--- 節選文字 ---
從cDNA文庫中尋找與已知蛋白相互作用的未知蛋白是酵母雙雜交技術最為重要的用途[3]。孫杰等[4]利用酵母雙雜交統從人胚胎肝臟cDNA文庫中篩選到三個與JNKK2相互作用的蛋白，為深入探究JNKK2在肝臟中的作用奠定了基礎。Zhao等[5]通過酵母雙雜交系統篩選和鑒定與環狀泰勒蟲半胱氨酸蛋白酶（TaCP）相互作用的宿主蛋白CRBN和Ppp4C，與CRBN和Ppp4C的相互作用表明TaCP可能參與調節信號傳導途徑和細胞增殖，這有助于了解環線蟲與宿主細胞之間 的相互作用。Rana等[6]通過酵母雙雜對人腦cDNA文庫進行篩選，確定了7種宿主蛋白（CCDC130、CPNE6、POLR2C、MAPK9、EIF4A2、EIF1A1和EIF3I）作為CHIKV nsP2的假定相互作用子，為更深入的研究提供了基礎。

2.2 通過酵母雙雜交技術繪制蛋白質相互作用圖譜

進入新的世紀，生命科學技術飛速發展，蛋白質成為了當前研究重點，繪制蛋白質互作圖譜對研究生命活動調控有十分重要意義[7]。Xiang等[8]繪制了脊髓灰質炎病毒P3蛋白的完整蛋白連鎖圖，研究聚合酶3Dpol與VPg和3AB的遺傳變異的相互作用。Teutschbein等[9]繪制結核分枝桿菌ESAT-6分泌系統1（ESX-1）的蛋白質連鎖圖，研究各種蛋白質之間的相互作用，以此作為藥物開發的序幕。
--- 所給資料列 ---
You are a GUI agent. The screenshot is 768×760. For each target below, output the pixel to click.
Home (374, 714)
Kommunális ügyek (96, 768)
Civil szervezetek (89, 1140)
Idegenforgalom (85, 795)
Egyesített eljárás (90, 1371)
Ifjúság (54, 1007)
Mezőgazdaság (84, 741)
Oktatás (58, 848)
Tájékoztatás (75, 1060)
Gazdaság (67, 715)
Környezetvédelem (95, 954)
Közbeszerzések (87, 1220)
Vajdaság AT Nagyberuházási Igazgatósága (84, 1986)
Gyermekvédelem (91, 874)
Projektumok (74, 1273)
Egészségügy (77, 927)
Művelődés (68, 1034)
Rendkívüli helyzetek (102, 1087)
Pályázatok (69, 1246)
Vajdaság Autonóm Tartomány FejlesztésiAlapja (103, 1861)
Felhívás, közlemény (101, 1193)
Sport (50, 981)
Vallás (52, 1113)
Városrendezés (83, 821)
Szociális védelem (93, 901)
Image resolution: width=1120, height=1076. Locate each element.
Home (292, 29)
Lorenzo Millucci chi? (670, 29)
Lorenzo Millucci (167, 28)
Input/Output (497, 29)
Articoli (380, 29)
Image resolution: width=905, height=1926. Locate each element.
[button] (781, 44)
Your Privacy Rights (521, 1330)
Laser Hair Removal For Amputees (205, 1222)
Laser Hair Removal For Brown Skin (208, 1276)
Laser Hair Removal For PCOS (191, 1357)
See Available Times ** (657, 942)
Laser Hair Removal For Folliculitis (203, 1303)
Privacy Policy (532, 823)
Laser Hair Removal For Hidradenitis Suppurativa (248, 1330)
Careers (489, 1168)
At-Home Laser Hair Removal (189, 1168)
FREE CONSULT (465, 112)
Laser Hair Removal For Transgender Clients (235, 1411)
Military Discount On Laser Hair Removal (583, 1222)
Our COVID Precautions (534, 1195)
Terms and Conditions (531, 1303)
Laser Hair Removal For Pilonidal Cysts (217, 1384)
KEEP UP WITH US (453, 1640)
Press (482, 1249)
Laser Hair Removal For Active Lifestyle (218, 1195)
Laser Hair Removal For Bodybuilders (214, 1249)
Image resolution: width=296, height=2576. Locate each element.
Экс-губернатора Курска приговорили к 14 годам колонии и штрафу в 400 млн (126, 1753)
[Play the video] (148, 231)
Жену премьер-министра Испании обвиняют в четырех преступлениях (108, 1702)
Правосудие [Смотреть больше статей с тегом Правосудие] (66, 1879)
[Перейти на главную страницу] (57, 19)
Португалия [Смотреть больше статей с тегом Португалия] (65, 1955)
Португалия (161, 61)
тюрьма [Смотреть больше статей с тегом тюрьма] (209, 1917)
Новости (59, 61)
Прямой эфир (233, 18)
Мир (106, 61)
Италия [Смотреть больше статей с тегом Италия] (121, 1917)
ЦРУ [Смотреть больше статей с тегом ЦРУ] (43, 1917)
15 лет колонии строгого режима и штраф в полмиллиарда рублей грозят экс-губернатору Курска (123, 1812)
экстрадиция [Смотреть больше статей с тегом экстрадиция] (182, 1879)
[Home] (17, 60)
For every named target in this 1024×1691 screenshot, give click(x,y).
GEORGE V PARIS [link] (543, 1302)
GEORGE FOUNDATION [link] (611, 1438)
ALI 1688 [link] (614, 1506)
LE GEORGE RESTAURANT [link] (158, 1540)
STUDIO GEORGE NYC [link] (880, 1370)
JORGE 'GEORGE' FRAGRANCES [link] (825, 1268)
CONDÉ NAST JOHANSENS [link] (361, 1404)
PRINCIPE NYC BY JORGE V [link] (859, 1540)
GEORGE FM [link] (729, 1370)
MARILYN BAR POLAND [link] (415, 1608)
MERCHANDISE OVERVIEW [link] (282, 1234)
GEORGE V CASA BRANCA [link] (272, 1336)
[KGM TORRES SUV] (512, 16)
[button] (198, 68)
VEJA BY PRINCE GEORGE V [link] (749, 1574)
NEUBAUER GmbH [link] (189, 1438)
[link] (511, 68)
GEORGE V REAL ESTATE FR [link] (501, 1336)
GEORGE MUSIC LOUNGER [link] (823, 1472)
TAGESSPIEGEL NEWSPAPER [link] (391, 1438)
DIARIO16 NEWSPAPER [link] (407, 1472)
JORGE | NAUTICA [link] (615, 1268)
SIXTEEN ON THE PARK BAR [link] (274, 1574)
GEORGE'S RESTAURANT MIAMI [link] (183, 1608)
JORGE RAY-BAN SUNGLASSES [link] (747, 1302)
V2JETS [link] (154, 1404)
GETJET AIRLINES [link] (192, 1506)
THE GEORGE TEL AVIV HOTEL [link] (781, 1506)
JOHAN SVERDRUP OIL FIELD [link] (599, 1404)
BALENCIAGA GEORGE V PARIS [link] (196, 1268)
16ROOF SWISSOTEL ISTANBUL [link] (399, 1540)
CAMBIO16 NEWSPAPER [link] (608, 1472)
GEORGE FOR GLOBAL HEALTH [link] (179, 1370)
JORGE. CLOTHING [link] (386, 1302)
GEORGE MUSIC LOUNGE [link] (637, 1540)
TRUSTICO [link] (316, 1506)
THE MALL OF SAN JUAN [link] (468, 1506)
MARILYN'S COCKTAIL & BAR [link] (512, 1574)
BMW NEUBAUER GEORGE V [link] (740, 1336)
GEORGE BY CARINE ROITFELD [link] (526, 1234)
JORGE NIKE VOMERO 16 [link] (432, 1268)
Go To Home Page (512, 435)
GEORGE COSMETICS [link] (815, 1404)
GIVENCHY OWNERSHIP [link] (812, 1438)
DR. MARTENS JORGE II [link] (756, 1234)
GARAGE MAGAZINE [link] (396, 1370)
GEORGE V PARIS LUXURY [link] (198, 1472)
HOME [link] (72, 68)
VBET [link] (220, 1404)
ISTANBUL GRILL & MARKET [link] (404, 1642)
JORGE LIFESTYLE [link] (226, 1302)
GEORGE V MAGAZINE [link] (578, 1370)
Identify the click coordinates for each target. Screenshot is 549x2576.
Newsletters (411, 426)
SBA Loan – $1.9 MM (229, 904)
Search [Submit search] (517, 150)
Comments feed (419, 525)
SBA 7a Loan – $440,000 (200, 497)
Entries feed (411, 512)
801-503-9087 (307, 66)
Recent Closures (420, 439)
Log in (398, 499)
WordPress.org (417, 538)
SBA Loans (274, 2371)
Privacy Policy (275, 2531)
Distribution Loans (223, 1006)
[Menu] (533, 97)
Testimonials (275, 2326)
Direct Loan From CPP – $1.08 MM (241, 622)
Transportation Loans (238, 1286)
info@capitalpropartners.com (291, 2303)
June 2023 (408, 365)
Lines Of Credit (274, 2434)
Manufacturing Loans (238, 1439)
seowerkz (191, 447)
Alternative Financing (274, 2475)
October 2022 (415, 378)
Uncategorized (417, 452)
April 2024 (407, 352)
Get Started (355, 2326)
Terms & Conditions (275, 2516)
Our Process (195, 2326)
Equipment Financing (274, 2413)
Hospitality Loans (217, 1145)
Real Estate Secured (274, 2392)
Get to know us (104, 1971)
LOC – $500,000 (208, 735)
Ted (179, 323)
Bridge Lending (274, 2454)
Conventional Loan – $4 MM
---
請從節選文字中原樣摘錄一段，起首的詞句含有「2.2 通過酵母雙雜交技術繪制蛋白質相互作用圖譜」，結尾是「用，以此作為藥物開發的序幕。」。

2.2 通過酵母雙雜交技術繪制蛋白質相互作用圖譜

進入新的世紀，生命科學技術飛速發展，蛋白質成為了當前研究重點，繪制蛋白質互作圖譜對研究生命活動調控有十分重要意義[7]。Xiang等[8]繪制了脊髓灰質炎病毒P3蛋白的完整蛋白連鎖圖，研究聚合酶3Dpol與VPg和3AB的遺傳變異的相互作用。Teutschbein等[9]繪制結核分枝桿菌ESAT-6分泌系統1（ESX-1）的蛋白質連鎖圖，研究各種蛋白質之間的相互作用，以此作為藥物開發的序幕。